Here’s what to do after an endometrial cancer diagnosis:
- Find A Specialist
Once you have the endometrial cancer diagnosis, find a gynecologic oncologist. This is a trained specialist and expert in gynecologic cancers such as endometrial cancer. A gynecologic oncologist can give you a detailed evaluation of your situation, explain available treatment options, recommend the best option for your condition, and respond to your questions.
You can find a great gynecologic oncologist through friends, family, and doctor recommendations. Consider also searching online for endometrial cancer specialists in your area. From the online list of specialists you find, check the online reviews and the information on their website to determine if they’re good. Visiting the clinics and meeting with the specialists can help you decide whether to continue with them or find another doctor.
- Understand Your Cancer Stage
The gynecologic oncologist will check the size of the tumor, how far it has spread, and any affected organs to determine its stage. Stage 0 is the earliest stage, with cancer only present in the uterine lining. In contrast, stage IV is critical, which means cancer has spread to other organs.
Understanding your cancer’s stage is crucial to determine the best cause of action. Your doctor would give you the treatment options for your stage and explain how each intervention works and any expected side effects. This information can help you decide on the best intervention and how to proceed.
- Discuss Treatment Options
Some of the treatment options for endometrial cancer include the following:
- Surgery: This is the most common treatment option, which aims to eliminate the cancerous tissue from the uterine wall and other organs that may be affected. For example, your doctor may recommend a hysterectomy, an extraction of the uterus, cervix, ovaries, and fallopian tube. The extent of damaged uterine tissue would determine how intensive the surgery would be. Suppose cancer has affected the nearby lymph nodes; you may need a lymph node dissection.
- Radiation therapy: This method uses high-energy x-rays and other types of radiation to attack cancerous cells. Your doctor can suggest radiation therapy before or after surgery to reduce or eliminate any remaining cancer cells. This treatment can also be offered as the primary intervention in some cases, depending on your stage.
- Chemotherapy: This method uses drugs to kill cancerous cells. Your doctor can recommend chemotherapy with other treatment options, such as surgery and radiation therapy. Further, chemotherapy may be a primary treatment if endometrial cancer progresses.
Your gynecologic oncologist would recommend the best treatment option for the condition, depending on your stage and overall health.
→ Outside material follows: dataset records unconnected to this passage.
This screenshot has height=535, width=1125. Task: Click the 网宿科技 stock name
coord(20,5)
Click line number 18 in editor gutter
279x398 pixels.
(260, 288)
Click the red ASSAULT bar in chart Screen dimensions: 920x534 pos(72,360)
- Consider Clinical Trials
Consider enrolling for clinical trials for new treatment options and drugs. Clinical trials are research tests for new drugs, treatments, and procedures to determine their efficacy and safety. If you’re not responding positively to the standard treatment options recommended by your doctor, you can consider clinical trials. This is because you’ll have access to new treatments before they’re rolled out, which can take time.
- Find Support
An endometrial diagnosis isn’t easy, and it can be emotionally draining. Having the support of your family, friends, or a professional counselor, such as a psychiatrist or therapist, can help you deal with the stress and anxiety of such a diagnosis. In addition, having someone accompany you for treatments can make the process easy and manageable.
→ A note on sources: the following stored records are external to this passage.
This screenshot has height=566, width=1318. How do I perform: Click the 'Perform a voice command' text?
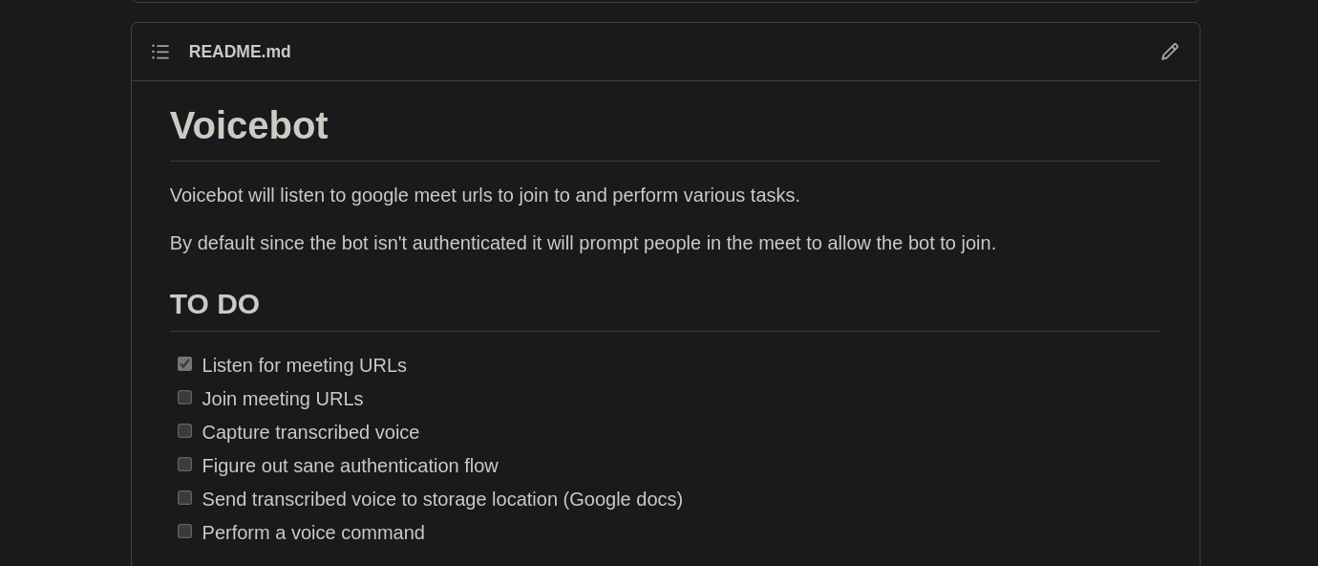(313, 533)
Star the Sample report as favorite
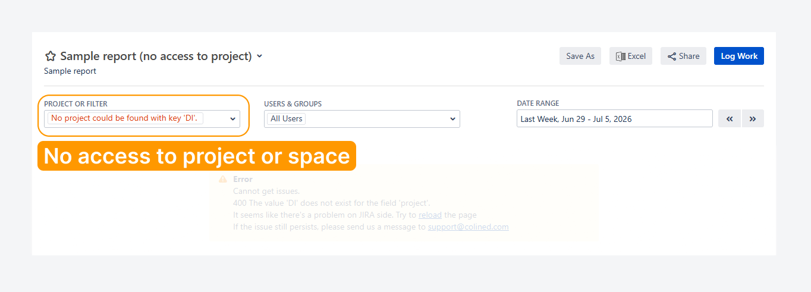811x292 pixels. coord(51,56)

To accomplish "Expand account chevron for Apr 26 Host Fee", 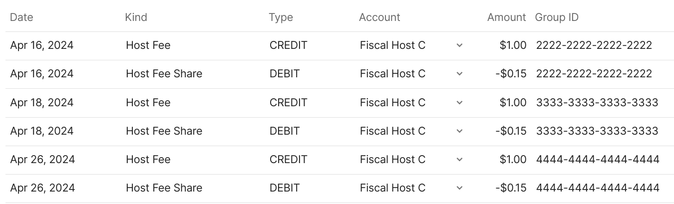I will pos(459,160).
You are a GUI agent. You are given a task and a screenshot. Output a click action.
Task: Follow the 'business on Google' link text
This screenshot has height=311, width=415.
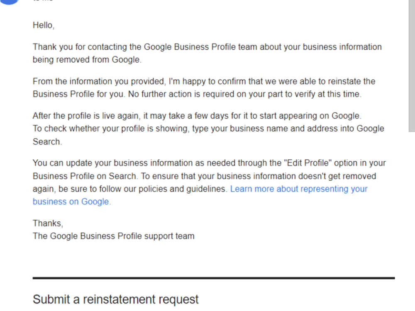click(x=71, y=202)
You can also find a support group for women with endometrial cancer. Support groups provide a safe and supportive environment where you can talk about your experiences and connect with others with similar challenges. This can give you a sense of community where you don’t have to feel alone. You can find a support group suitable for you in a hospital, online communities, and cancer centers.
An endometrial diagnosis can significantly change your life. Likewise, lifestyle changes can help improve your overall health and well-being. Make sure you’re having healthy balanced meals and exercising regularly. You can also avoid risky behavior such as smoking and consuming alcohol to decrease the chance of cancer recurrence and advance your life quality. Moreover, adhering to treatment options recommended by your gynecologic oncologist can help you deal with the endometrial diagnosis.